PROBLEM: Rewrite the lines from the one containing "Click Локальный диск C in StartMenu sidebar" through the one containing "click(x=775, y=699)", changing "sidebar" to "panel" and keeping everything else the same.

[BEGIN GIVEN DATA]

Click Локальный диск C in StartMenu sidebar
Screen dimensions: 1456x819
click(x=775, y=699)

[END GIVEN DATA]
[BEGIN GIVEN DATA]

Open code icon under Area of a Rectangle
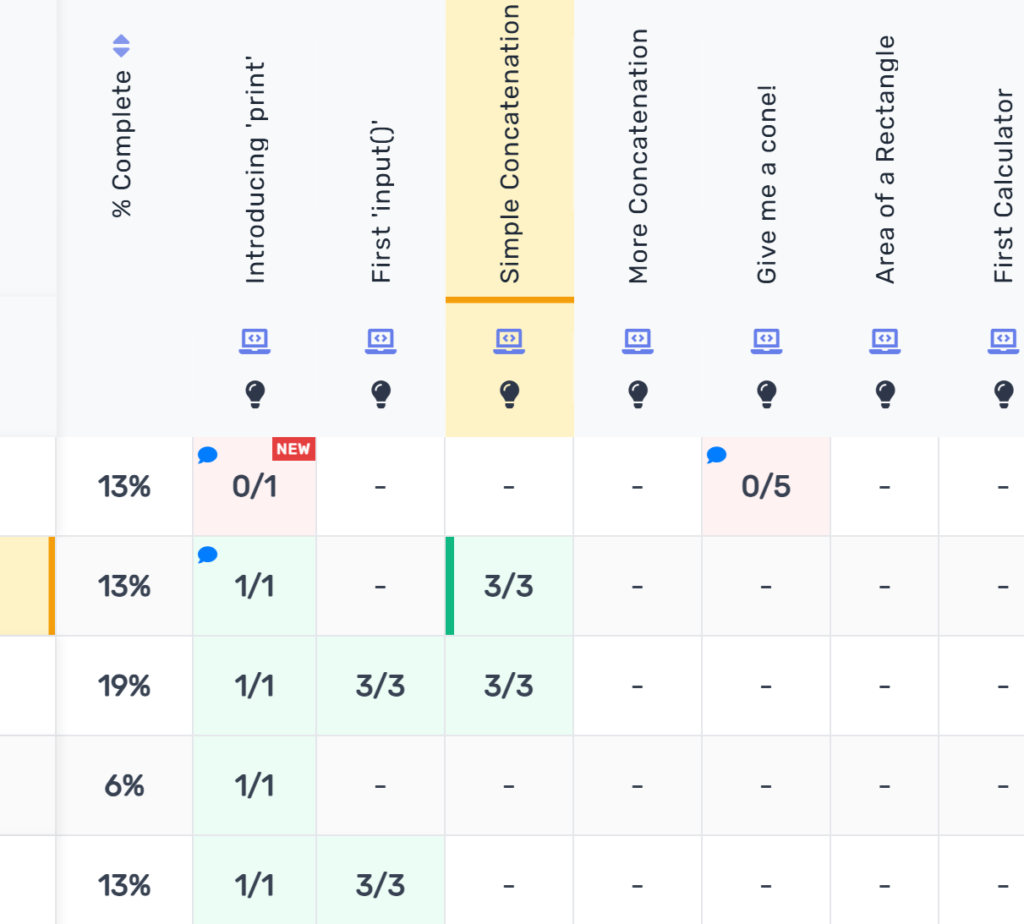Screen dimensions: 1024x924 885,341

[END GIVEN DATA]

RIGHT ANSWER:
Click Локальный диск C in StartMenu panel
Screen dimensions: 1456x819
click(x=775, y=699)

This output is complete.